Panacea Adviser has called for greater financial protection for intermediaries as the regulator sets its sights on regulated companies’ balance-sheet strength.
Derek Bradley, chief executive of Panacea Adviser, said the adviser market was the “weakest part of the financial services world” when it came to capital adequacy and financial resilience, due to the fact it was in the crosshairs when it came to consumer redress.
He said the current framework meant providers were not responsible for the products they created, meaning the lion’s share of responsibility in terms of redress fell to advisers.
Mr Bradley said: “The bulk of distribution of the products has been through the intermediary channel. By doing this, the product provider has in effect aggregated responsibility to the adviser firm because they are the ones giving the advice.
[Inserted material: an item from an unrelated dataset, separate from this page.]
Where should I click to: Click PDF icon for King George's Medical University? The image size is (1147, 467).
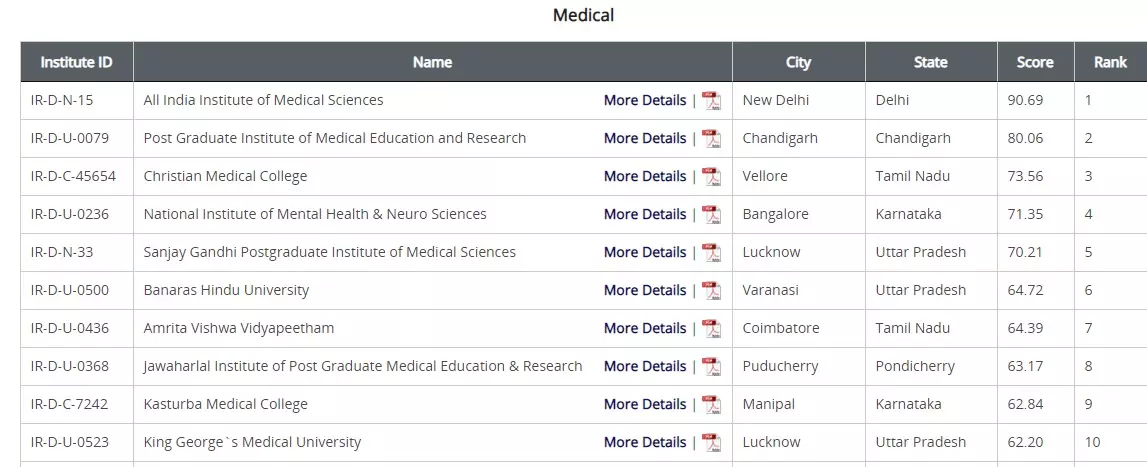point(711,443)
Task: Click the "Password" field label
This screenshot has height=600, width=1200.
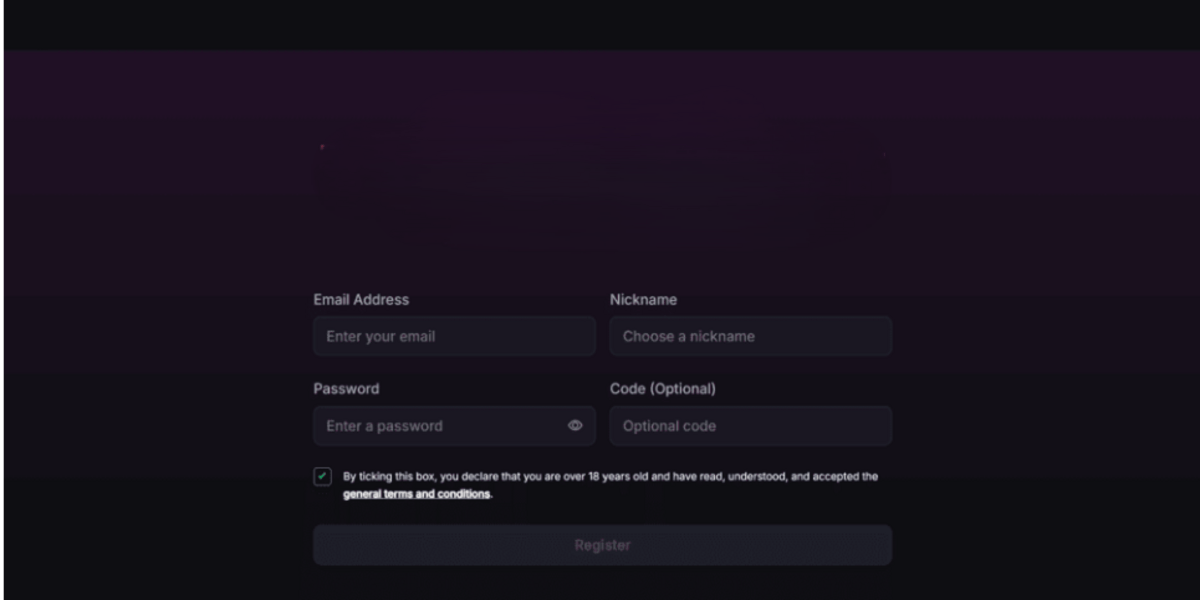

“The vast majority of advice firms are small to medium-sized firms which are required to have just £20,000 of capital adequacy. Just a couple of hits could send them over the edge.”
Mr Bradley’s warning came as the regulator is to probe the impact of the coronavirus crisis on advice companies’ finances.
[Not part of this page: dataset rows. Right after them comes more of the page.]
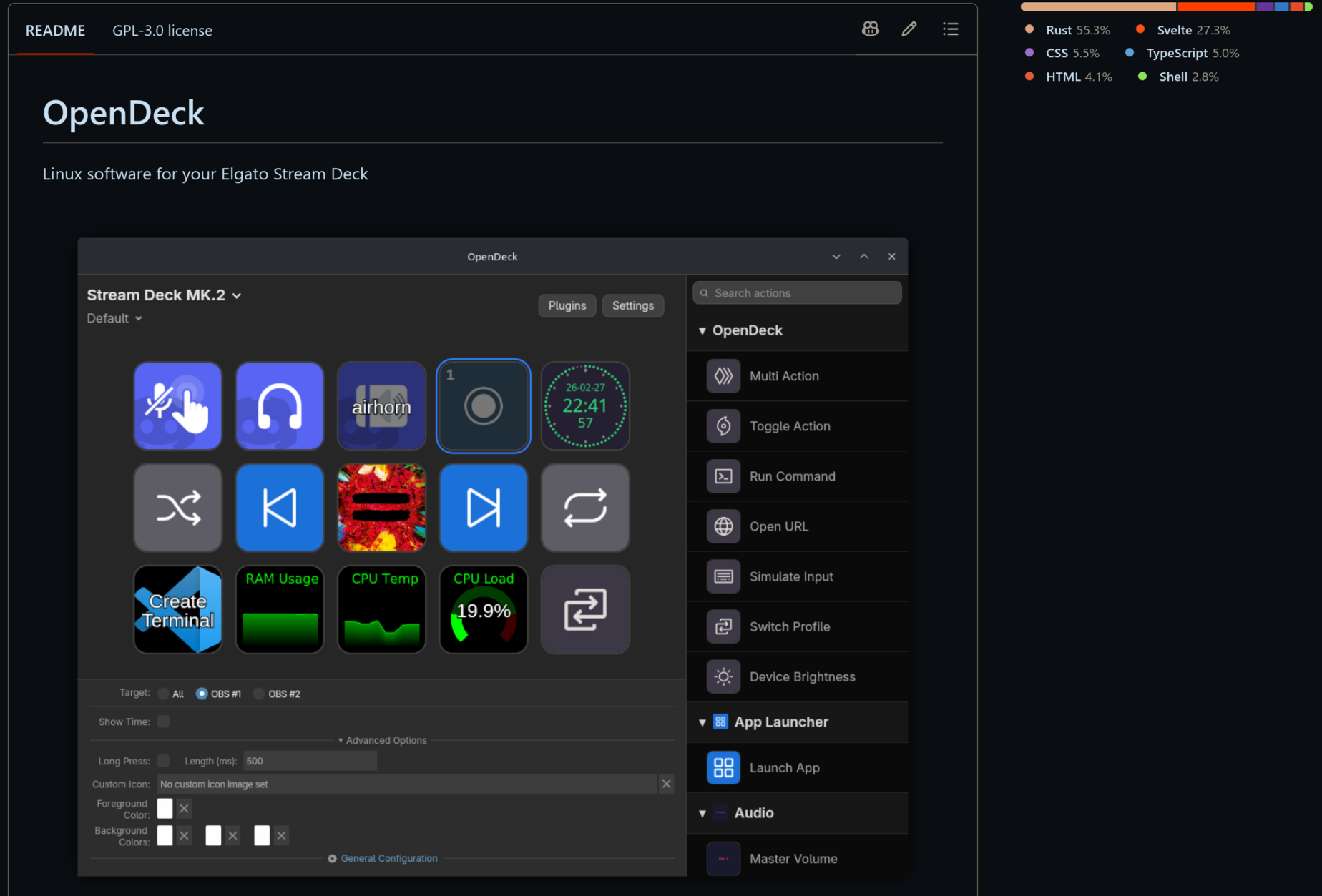1322x896 pixels.
Task: Select the OBS #2 target radio button
Action: 259,694
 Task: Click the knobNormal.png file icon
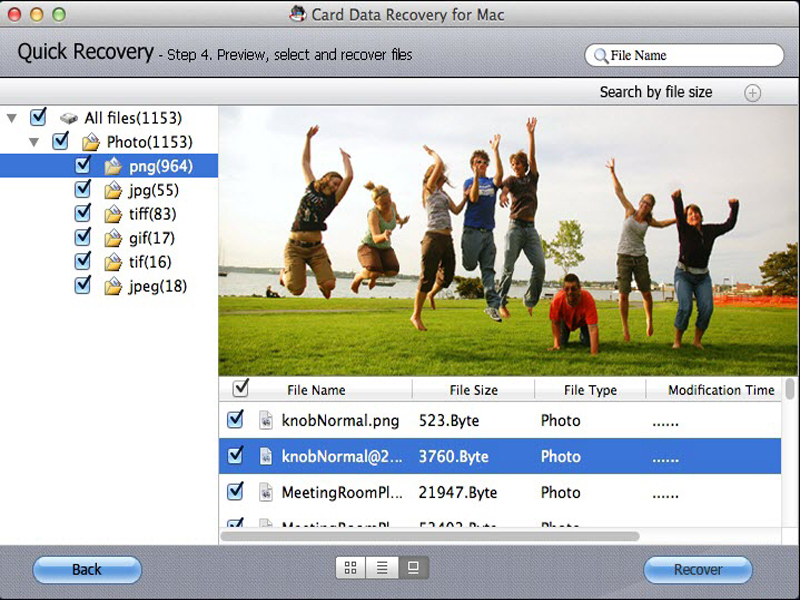point(265,420)

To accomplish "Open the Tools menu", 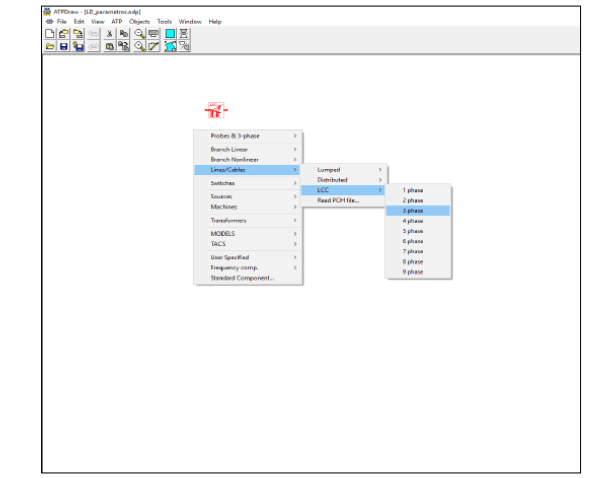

Last week, FTAdviser revealed the Financial Conduct Authority was carrying out a survey to determine how financially resilient advisers had been in the face of the coronavirus pandemic.
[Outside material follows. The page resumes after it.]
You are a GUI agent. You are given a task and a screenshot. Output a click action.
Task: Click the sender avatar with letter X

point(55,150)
The survey asked advisers detailed questions about their income and how much they expected to lose, if any, as a result of the knock-on effects of the pandemic.
Speaking at Pimfa’s online conference last week, Megan Butler, the regulator’s executive director of supervision – investment, wholesale and specialist, said one of the key reasons the FCA was doing the survey was to get a “really strong sense” of the financial wellbeing of the adviser industry.
She added: “A great deal of work we are doing at a practical level [is] to try to size what the [Financial Services Compensation Scheme] pipeline might look like, so we can think about how we can avoid very lumpy bills.”
Ms Butler also said the FCA would look at how it could “potentially develop” a different way of thinking about fee collection so advisers did not get hit with “unexpectedly large bills”.
Panacea Adviser’s Mr Bradley said one of the ways to mitigate the financial pressure caused by potential redress on advice companies was for products to become regulated and “certified”.
Within this framework, the regulator would ‘tick off’ products suitable for a range of people – the intention being that, were regulation to change and a given product no longer being deemed suitable, advisers could not be hit with historic advice claims.
It would also present the investor or consumer with a list of checklists to sign that ensure the investor understood the nature of the investment and the risk involved. This would protect the investor against bad advice – if they disagreed with the statements set out about the product – and protect good advisers from many ‘insistent client’ claims.